Iowa Secretary of State Matt Schultz has told TheIowaRepublican.com that he will not be a candidate for the U.S. Senate in 2014. The announcement concludes a nearly three-month long decision making process. Schultz joins a number of high-profile elected Republicans who have taken a pass on running for the U.S. Senate seat that is being vacated by Sen. Tom Harkin at the conclusion of his fifth term.
Schultz made his decision over the Memorial Day holiday and, on Tuesday afternoon, told TheIowaRepublican.com that he would focus on winning a second term as Iowa’s Secretary of State.
Over the past few weeks I have been truly humbled by the encouragement I have received from Iowans to run for the U.S. Senate.
After many conversations with my family and friends about the U.S. Senate race, I keep coming back to the fact that I love serving Iowans as their Secretary of State.
In my first two years as Secretary of State we have worked to increase voter participation with our “Honor a Veteran” program and our partnership with Rock the Vote to encourage young people to vote through Rock Iowa. We have made it easier to start a business in Iowa by streamlining the filing process, and we used technology to make voting easier by creating apps that allow voters to find their polling place and track their absentee ballots right from their cell phones. We have also created an electronic poll book, “Express Voter”, to make voting easier on Election Day.

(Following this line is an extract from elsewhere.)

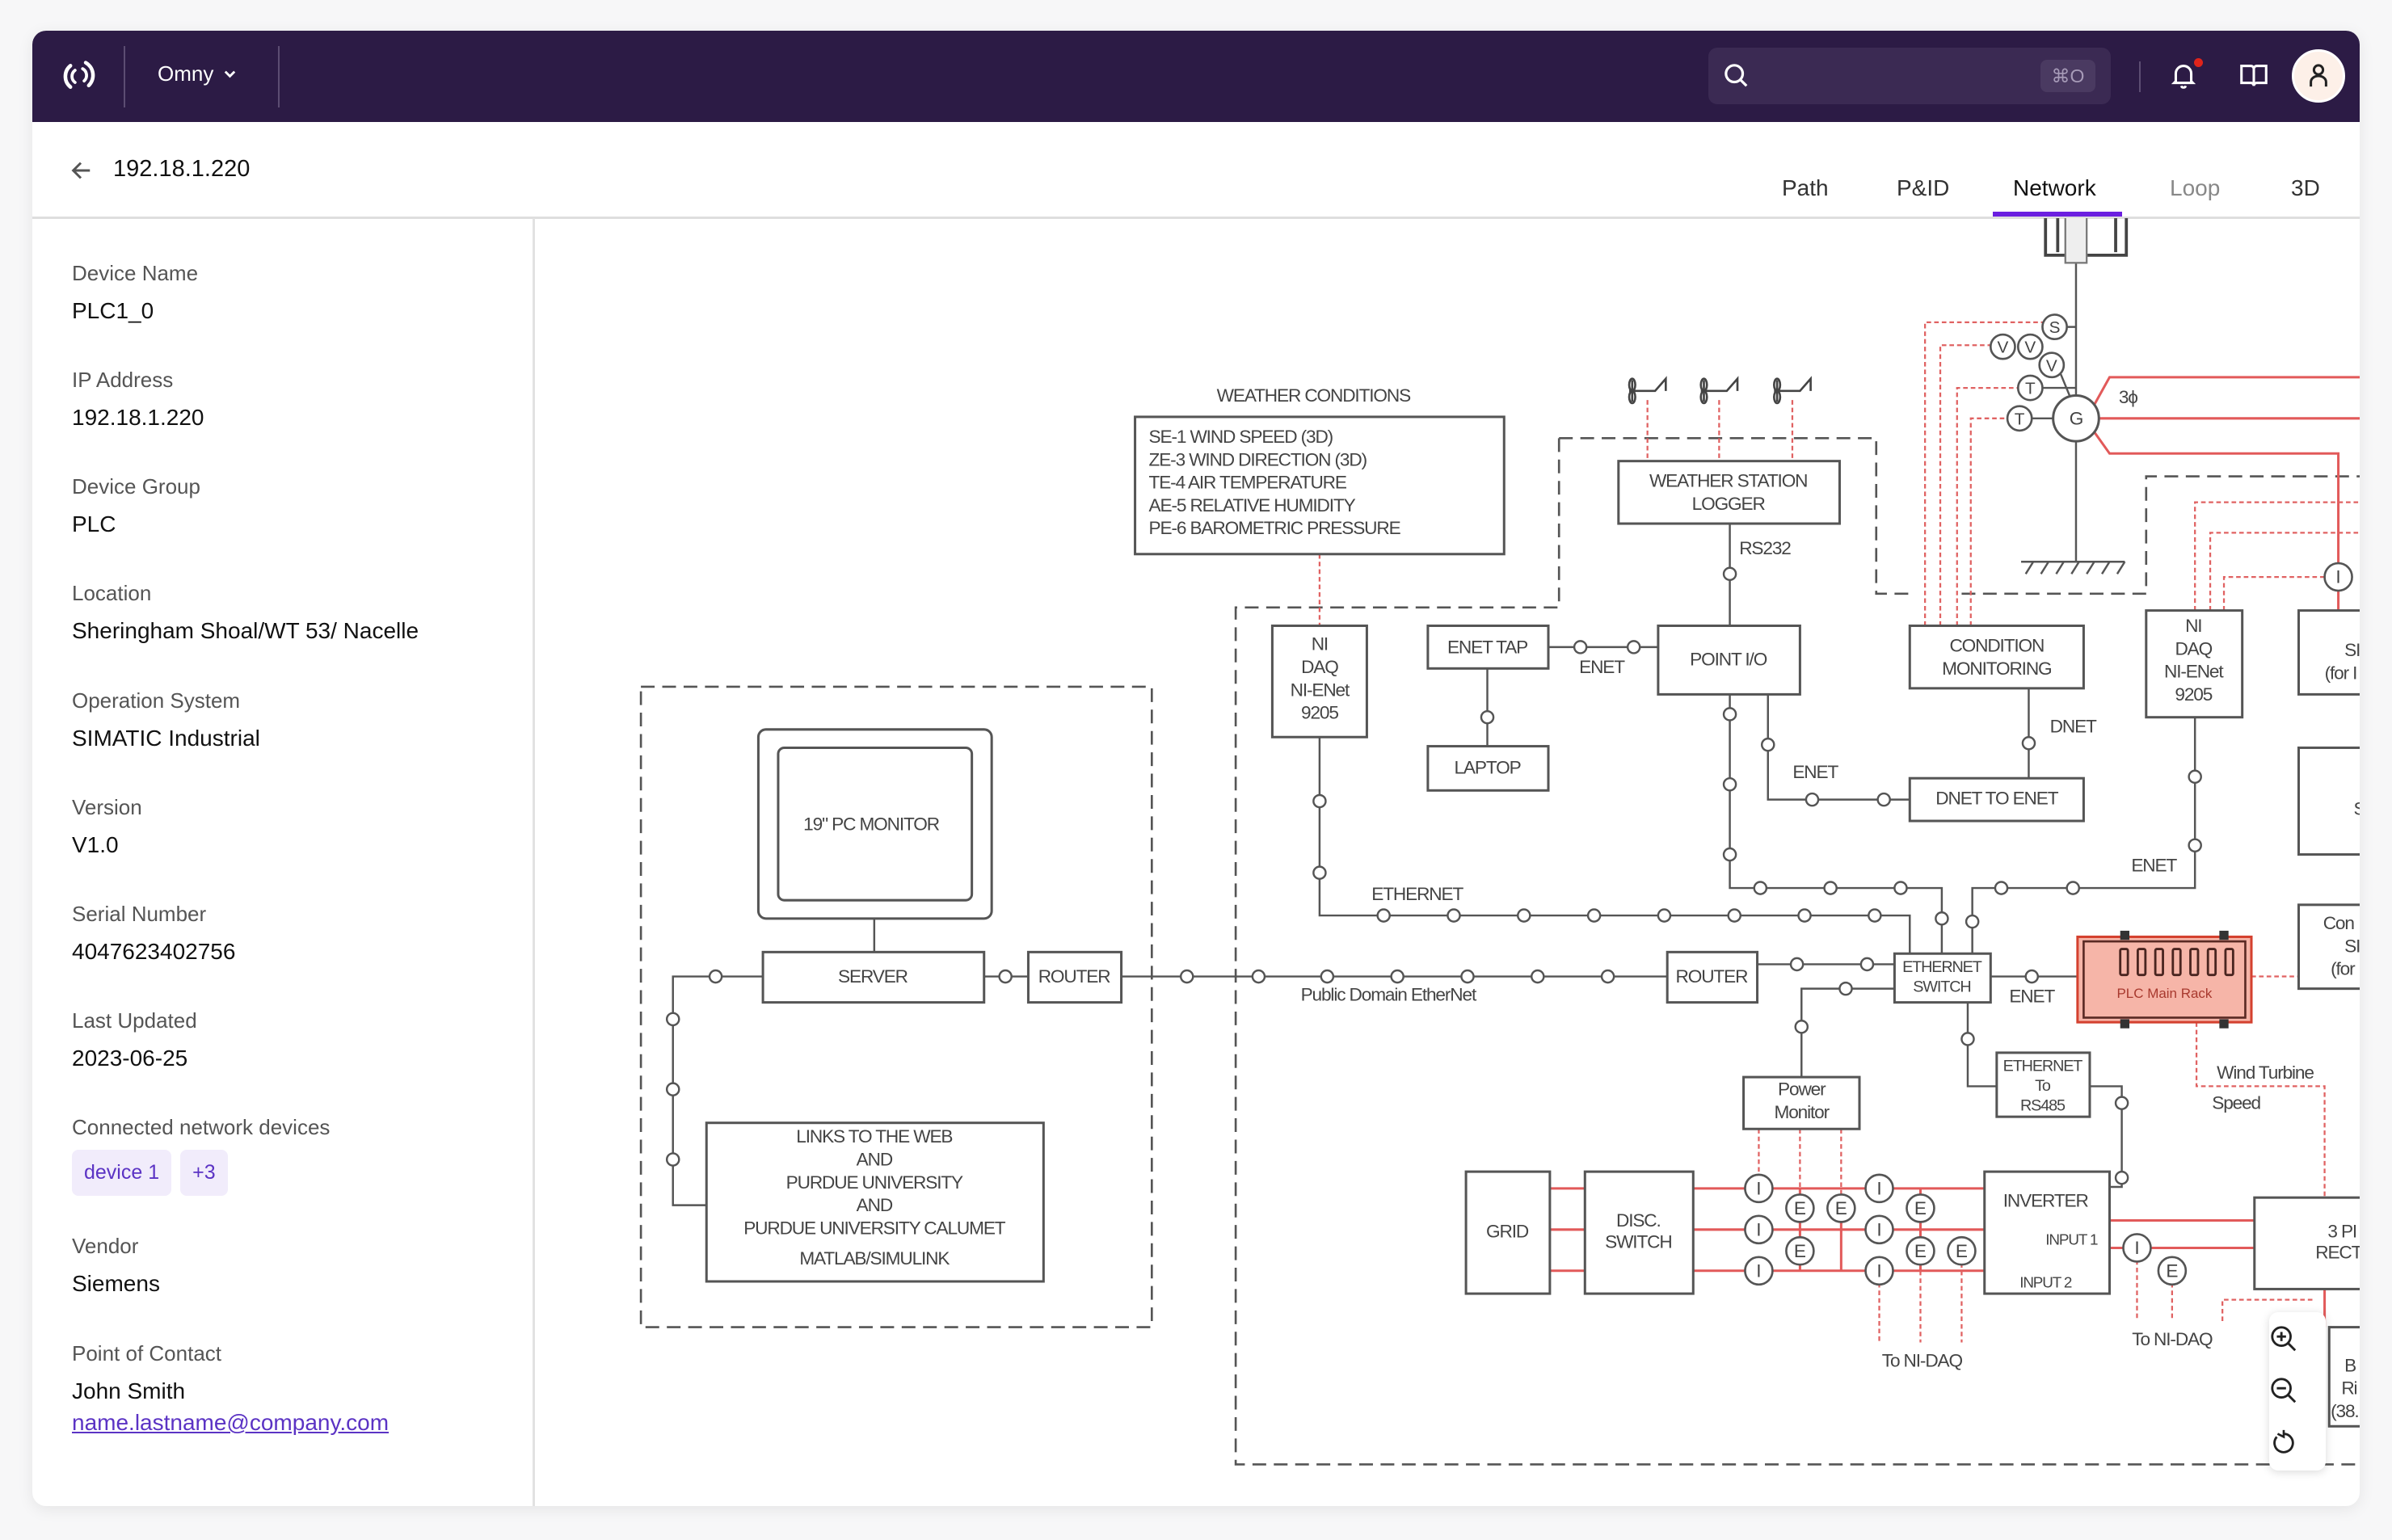 Image resolution: width=2392 pixels, height=1540 pixels. I want to click on svg-text: T, so click(2030, 389).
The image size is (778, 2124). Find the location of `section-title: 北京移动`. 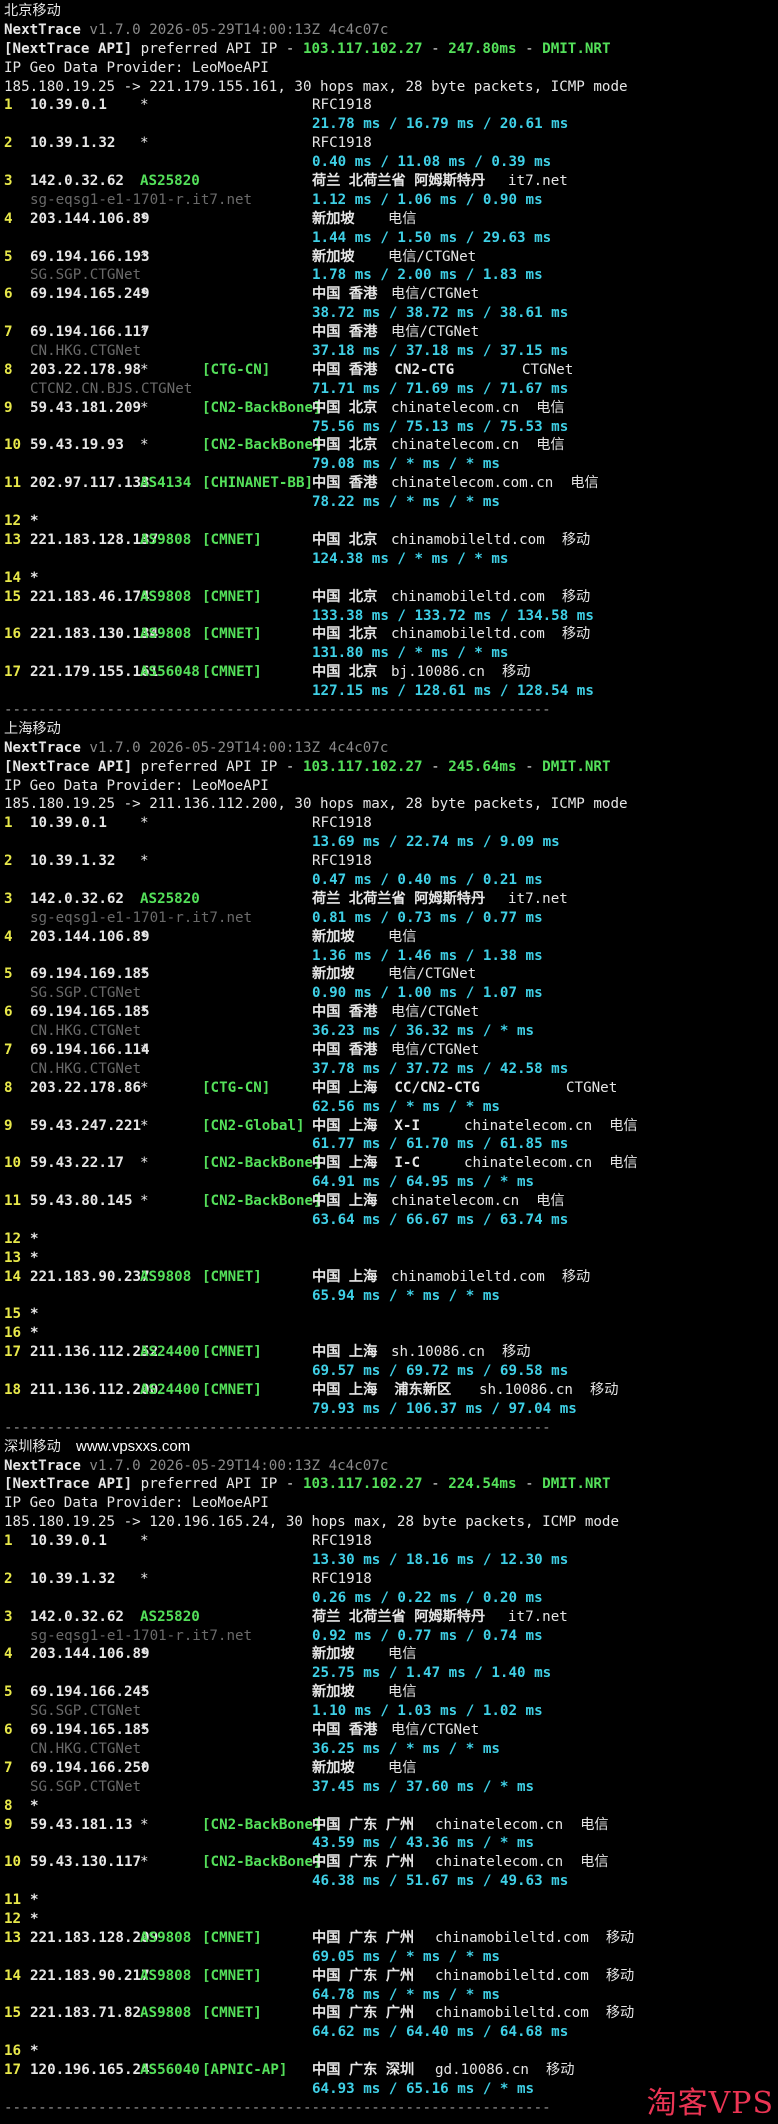

section-title: 北京移动 is located at coordinates (32, 11).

While I am proud of our achievements, there is more to accomplish. I will continue working to improve the business climate in Iowa and fighting for integrity in our elections. This is why I am going to run for re-election as Iowa’s Secretary of State.
The other prominent Republicans who have taken a pass at the 2014 U.S. Senate campaign, including Tom Latham, Steve King, Bill Northey, and Kim Reynolds, are all in their fifties and sixties, which means that they may not get another opportunity to run for an open U.S. Senate in the future. Schultz isn’t even 34 years old yet, which means there will be ample opportunities in the future to seek higher office.
Schultz became a popular figure among Republican activists during his 2010 primary and general election by making a strong case for Iowa to pass a law that requires voters to show a photo I.D. in order to vote. His commonsense proposal and ability to connect with voters carried him to victory in 2010 against an incumbent Democrat. Since taking office, Iowa Democrats have repeatedly targeted him, but those attacks have only endeared him more to conservative activists in the state.
Schultz’s strong connection to the GOP base would have made him a favorite to win the Republican nomination for the U.S. Senate, but seeking the seat so early in his career would have been risky. Holding the Secretary of State’s office is also a priority for Republicans. Before Schultz was elected in 2010, Republicans only held the office for four of the last 24 years.
The last Republican to hold the position of Secretary of State was Paul Pate, who chose to run for governor when Terry Branstad decided not to seek re-election. Like Schultz, Pate was a young and rising figure in Republican politics when he chose to seek higher office instead of running for re-election. Schultz gives Republicans the best chance to hold on to the Secretary of State’s office, and, if successful, he will be better positioned to seek higher office in the future.